How right she is. The ceremonies we now see are fine spectacles but what are they to do with sport? What we experience now are expensive and excessive occasions that are no more than overblown, shallow demonstrations by nations anxious to outdo each other.
They are not for me. The real thing is the competition the games provide, and the character and skill of the athletes themselves. Anything else gets in the way.
This week has given me the opportunity to mix with the great and good of the cricket world and they unanimously disagree with Piers Morgan, who is in neither camp.
Piers supports Kevin Pietersen while few near the centre of English cricket do. One potential applicant for Andy Flower’s position as England coach put KP’s dismissal quite simply, “It's trust – in team building, in whatever game or sphere, trust is essential.”
Following the texts he sent to his friends in the opposing South African side during Tests with England all trust evaporated. That should have been the end of Kevin then and there. Now he has finally gone much needed rebuilding can begin.
Let no one weep for the great ego. He will make a fortune as an itinerant mercenary, which of course he always has been.
Gloucestershire CCC now has a fine reputation for producing coaches. Stuart Barnes moved to The Oval more than 18 months ago and he is now producing good young cricketers who Surrey are happy to sign. The policy of buying in players has been properly jettisoned. Richard Dawson now joins Yorkshire as Second XI coach.
Both men helped our county produce the young players who will do much to take Gloucestershire forward. In the current squad there are five U19 internationals, Chris Dent, David Payne, Jack Taylor, Tom Shrewsbury and Miles Hammond. Our U17 squad contains perhaps the best young cricketer of all, Tom Smith. He and off spinner Hammond still have academic battles to fight, but in cricketing terms it is surely ‘watch this space’.
In building terms there is certainly a space to watch. The old Mound Stand has gone and a much more handsome edifice will soon replace it. The new season is just two months away so there is a slight chance the outfield will have dried out by then.

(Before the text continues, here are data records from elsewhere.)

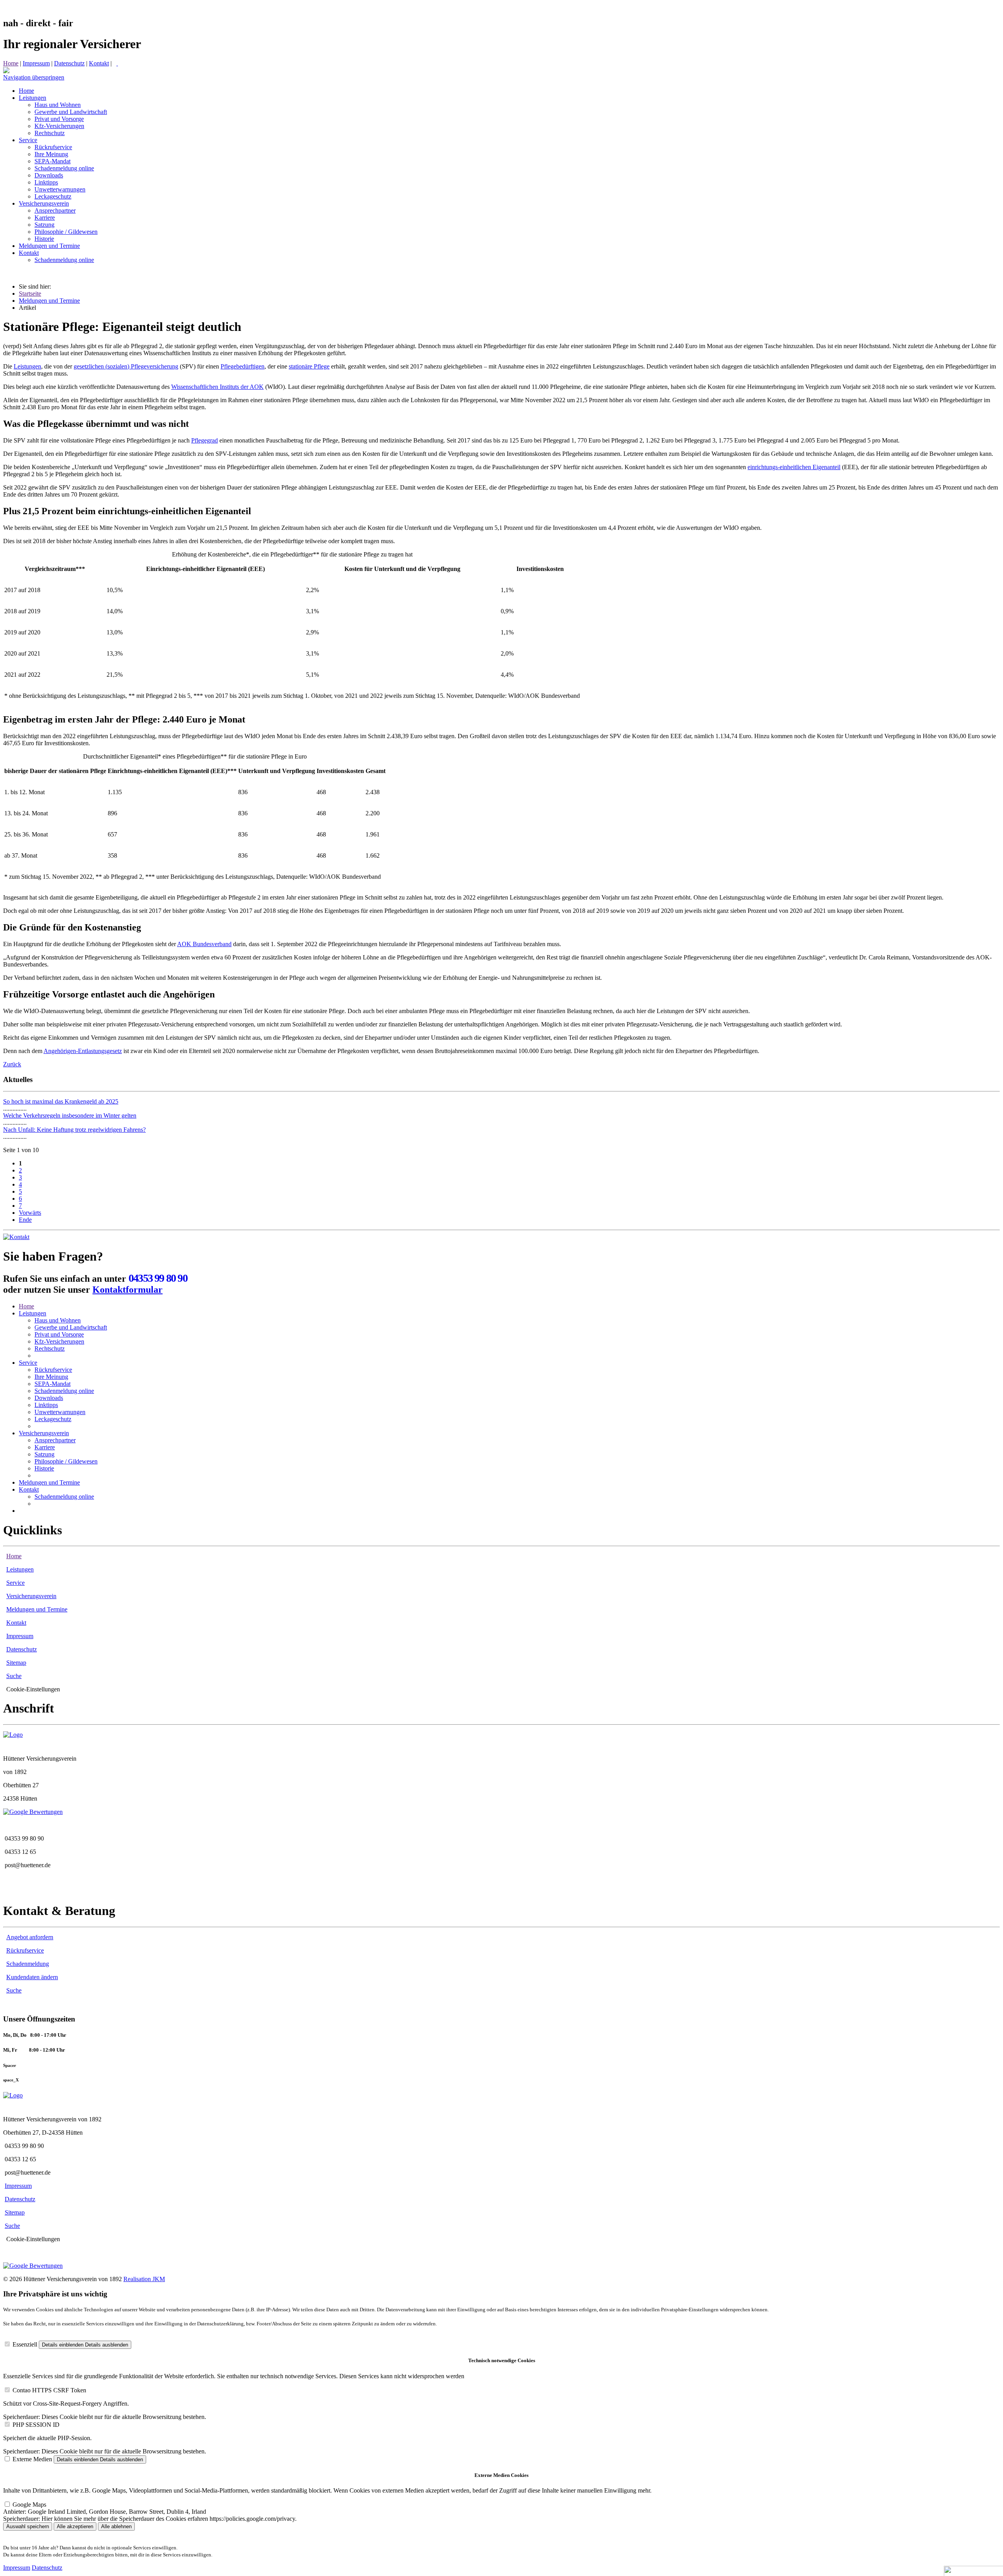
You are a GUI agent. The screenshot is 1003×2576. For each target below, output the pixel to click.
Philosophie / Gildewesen (66, 1461)
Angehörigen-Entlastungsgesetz (82, 1051)
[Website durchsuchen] (117, 63)
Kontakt (99, 63)
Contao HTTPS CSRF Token (49, 2390)
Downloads (48, 1398)
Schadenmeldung (27, 1963)
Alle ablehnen (116, 2526)
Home (10, 63)
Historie (44, 1468)
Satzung (44, 1454)
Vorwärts (30, 1212)
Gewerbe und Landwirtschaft (70, 1327)
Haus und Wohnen (57, 1320)
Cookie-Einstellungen (33, 1689)
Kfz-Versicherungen (59, 1341)
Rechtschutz (49, 1348)
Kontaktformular (127, 1289)
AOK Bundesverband (204, 944)
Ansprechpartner (55, 1440)
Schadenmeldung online (64, 1390)
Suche (14, 1676)
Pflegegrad (204, 440)
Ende (25, 1219)
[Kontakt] (16, 1237)
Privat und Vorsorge (59, 1334)
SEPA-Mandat (52, 1383)
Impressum (36, 63)
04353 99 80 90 (158, 1278)
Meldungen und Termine (49, 300)
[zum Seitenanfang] (6, 71)
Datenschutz (69, 63)
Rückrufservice (53, 1369)
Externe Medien (32, 2459)
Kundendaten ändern (32, 1977)
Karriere (44, 1447)
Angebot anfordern (29, 1937)
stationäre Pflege (309, 366)
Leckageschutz (52, 1419)
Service (28, 1362)
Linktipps (46, 1405)
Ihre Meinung (51, 1376)
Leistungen (27, 366)
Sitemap (16, 1662)
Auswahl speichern (27, 2526)
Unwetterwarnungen (59, 1412)
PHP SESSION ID (36, 2424)
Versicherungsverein (44, 1433)
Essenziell (25, 2344)
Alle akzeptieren (75, 2526)
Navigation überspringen (33, 77)
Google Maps (29, 2504)
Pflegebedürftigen (242, 366)
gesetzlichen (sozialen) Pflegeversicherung (126, 366)
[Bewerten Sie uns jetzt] (33, 1811)
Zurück (12, 1064)
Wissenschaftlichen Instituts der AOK (217, 386)
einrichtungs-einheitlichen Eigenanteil (794, 467)
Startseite (30, 293)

In order to see Forest Green play again I am heading to Macclesfield on Saturday. FGR secured a fine victory there last season and now a centre half has been signed who is good in the air, a constant weakness has been eliminated. Matches will be coming thick and fast when the weather improves and this does not worry the players at all.

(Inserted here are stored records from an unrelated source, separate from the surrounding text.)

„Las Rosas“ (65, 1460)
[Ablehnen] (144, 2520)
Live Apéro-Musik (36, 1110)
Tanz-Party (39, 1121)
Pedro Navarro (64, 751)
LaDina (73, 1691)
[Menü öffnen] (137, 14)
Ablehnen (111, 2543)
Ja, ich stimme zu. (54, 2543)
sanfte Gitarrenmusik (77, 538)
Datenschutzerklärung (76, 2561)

Talking to them at the Royal Agricultural University where they train the other day I was left in no doubt that they would rather play match after match and not have time for so much training. If games in hand mean anything the next three months could be very interesting.
It will be exactly that for Cirencester Town, whereas the most FGR can achieve is a play-off place, the Centurions look well set for automatic promotion.
I have watched more Six Nations rugby than ever before, and have yet to be enthralled. The large number of substitutions confuse me and there are too many penalties given away. The game remains too stop-start.
In Forest Green’s last match the collective number of free kicks awarded was 14 – the opposition conceded just five! The result was an entertaining, free-flowing game and with substitutes limited to three it was possible to keep check of who was playing and in what position. In the 15-a-side game this is impossible.